There are two types of panels: flat-plate collectors which are rigid box-like structures; they are cheaper but the hot water produced will be at a lower temperature.

Evacuated Tube Collectors are lighter on the roof and are more efficient, but they are more expensive to install.

Planning permission is generally not required for domestic installations under 12 sqm (and less than 50pc of the roof area, which is all the SEAI grant is available for in any event). As such, neighbours cannot lodge an objection to an exempted structure.

Six solar panels would normally be sufficient.

Electric Ireland says that installation is generally completed in a day and the output would result in savings of around €200 pa on energy bills.


Q. My son deals with my finances as I am elderly and have poor eyesight now. He pays my bills and collects the pension for me, and is really very good.

He has said to me that he thinks it's a good idea for us to have a joint bank account to make things easier as he can pay my bills and he also says it would save me a lot of tax if I transfer the house into his name while I continue to live here.

How would this work? I'm planning on leaving the house to him anyway as my daughter is married in Australia.

A. The fact that you contacted me suggests that despite your comfort in having your son nearby and willing to help out with your finances, you have some concerns. I think they are well founded. Although it's great he can help with bills, especially online transactions, there is a fine line between assisting and taking over.

From a tax point of view, there is absolutely no benefit in putting the house in his name now, irrespective of whether you continue to live there or not. Capital Acquisitions Tax (CAT) is payable whether a property is given as a gift (during the owner's lifetime) or left as a bequest in a will. The tax is 33pc on any amount over €310,000, either way. Who you leave it to, is entirely your own business.

I'm not suggesting he is hood-winking you, but it might be wise to ask him for his thinking around this, and perhaps agree to you both visiting a solicitor together to get advice and not least, to make a will if you have not already.

Justin Moran from Age Action Ireland adds: "I think you should be very careful about some of the suggestions, no matter how well-intentioned. Joint bank accounts are also something to be cautious about. It means that your son would be able to spend your money without needing your permission and while your relationship with him is clearly very good, this is your money and it's important to ensure it is being spent appropriately.

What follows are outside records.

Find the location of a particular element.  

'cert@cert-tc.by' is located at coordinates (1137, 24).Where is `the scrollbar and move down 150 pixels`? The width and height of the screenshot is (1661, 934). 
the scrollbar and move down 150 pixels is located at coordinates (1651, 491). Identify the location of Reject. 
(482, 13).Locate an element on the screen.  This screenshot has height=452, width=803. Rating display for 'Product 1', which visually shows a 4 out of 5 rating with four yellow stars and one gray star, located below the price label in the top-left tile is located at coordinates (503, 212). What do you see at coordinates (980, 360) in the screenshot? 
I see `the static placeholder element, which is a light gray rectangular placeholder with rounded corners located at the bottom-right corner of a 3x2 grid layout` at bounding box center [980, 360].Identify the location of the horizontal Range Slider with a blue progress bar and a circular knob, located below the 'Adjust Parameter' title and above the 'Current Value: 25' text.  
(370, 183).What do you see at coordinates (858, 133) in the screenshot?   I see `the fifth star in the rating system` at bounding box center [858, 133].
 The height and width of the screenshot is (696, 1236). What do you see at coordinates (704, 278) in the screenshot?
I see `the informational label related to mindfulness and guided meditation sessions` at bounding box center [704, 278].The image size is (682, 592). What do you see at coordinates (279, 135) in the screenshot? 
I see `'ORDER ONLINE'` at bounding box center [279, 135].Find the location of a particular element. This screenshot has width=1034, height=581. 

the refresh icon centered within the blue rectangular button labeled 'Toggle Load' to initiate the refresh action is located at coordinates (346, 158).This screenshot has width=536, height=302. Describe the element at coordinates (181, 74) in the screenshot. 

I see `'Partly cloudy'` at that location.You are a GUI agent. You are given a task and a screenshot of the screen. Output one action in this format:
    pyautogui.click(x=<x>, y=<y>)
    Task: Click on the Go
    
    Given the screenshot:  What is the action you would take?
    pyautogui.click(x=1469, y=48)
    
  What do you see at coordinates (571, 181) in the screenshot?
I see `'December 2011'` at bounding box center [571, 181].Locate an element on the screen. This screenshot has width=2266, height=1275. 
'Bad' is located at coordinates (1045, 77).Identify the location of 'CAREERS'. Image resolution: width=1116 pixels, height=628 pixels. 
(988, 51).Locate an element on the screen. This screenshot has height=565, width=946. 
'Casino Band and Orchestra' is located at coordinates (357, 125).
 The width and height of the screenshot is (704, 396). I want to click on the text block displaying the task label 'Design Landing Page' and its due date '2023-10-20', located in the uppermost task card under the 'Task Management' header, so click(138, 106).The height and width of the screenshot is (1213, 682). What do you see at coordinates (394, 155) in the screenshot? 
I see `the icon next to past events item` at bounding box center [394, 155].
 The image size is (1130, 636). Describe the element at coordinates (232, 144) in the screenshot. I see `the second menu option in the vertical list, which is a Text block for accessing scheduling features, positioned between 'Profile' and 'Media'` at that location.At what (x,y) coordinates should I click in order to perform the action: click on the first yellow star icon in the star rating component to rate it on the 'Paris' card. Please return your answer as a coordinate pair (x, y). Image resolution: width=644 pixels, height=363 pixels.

"There have been a number of cases of financial elder abuse where older people have lost money and property because they transferred ownership or gave control of their finances to someone else. I'm sure your son will understand why you need to be careful about making decisions like these".


The Ryan Review

Banks operate, quite rightly, under strict mortgage lending rules these days, with the Central Bank overseeing them. Holding firm on Loan-to-Income requirements, for instance, is seen as vital to avoid another financial crisis down the road.

The maximum therefore it is deemed prudent to lend, is no more than 3.5 times income. Applications are scrutinised for ability to pay and rejected if stress testing is not met. This means less than a third of household outlay will be on mortgage payments, in line with the rest of Europe. These rules are enforced by our legislature, and the Government roundly welcomed them when introduced.

So, what are we to make then of the same Government operating state-backed lending for sub-prime applicants rejected by banks for mortgages based on those very sound grounds?

The Rebuilding Ireland Home Loan offers mortgages up to 5.5 times Loan-to-Income, and only to applicants who have failed, at least twice, to persuade an ordinary lender to give them a mortgage. The taxpayer is underwriting it, so when these loans default (as a large proportion of them most assuredly will, given the figures from other sub-prime lenders), it is you and I who will be picking up the tab. The mortgages don't fall under Central Bank rules, nor oversight, nor indeed MARP. In other words, it is a terrible idea, which is against the rules. If the rules applied.

The only saving grace about the scheme is that it won't work. The limits on house values (€250,000 - €320,000) are far too tight given the lack of supply. Indeed, the only drawdowns will be on self-builds down the country. Now why would Fine Gael want us to pay for that, eh? And how is the supply shortage addressed by saddling people who should not be given a loan, by giving them an extra large one? Answers on a post card.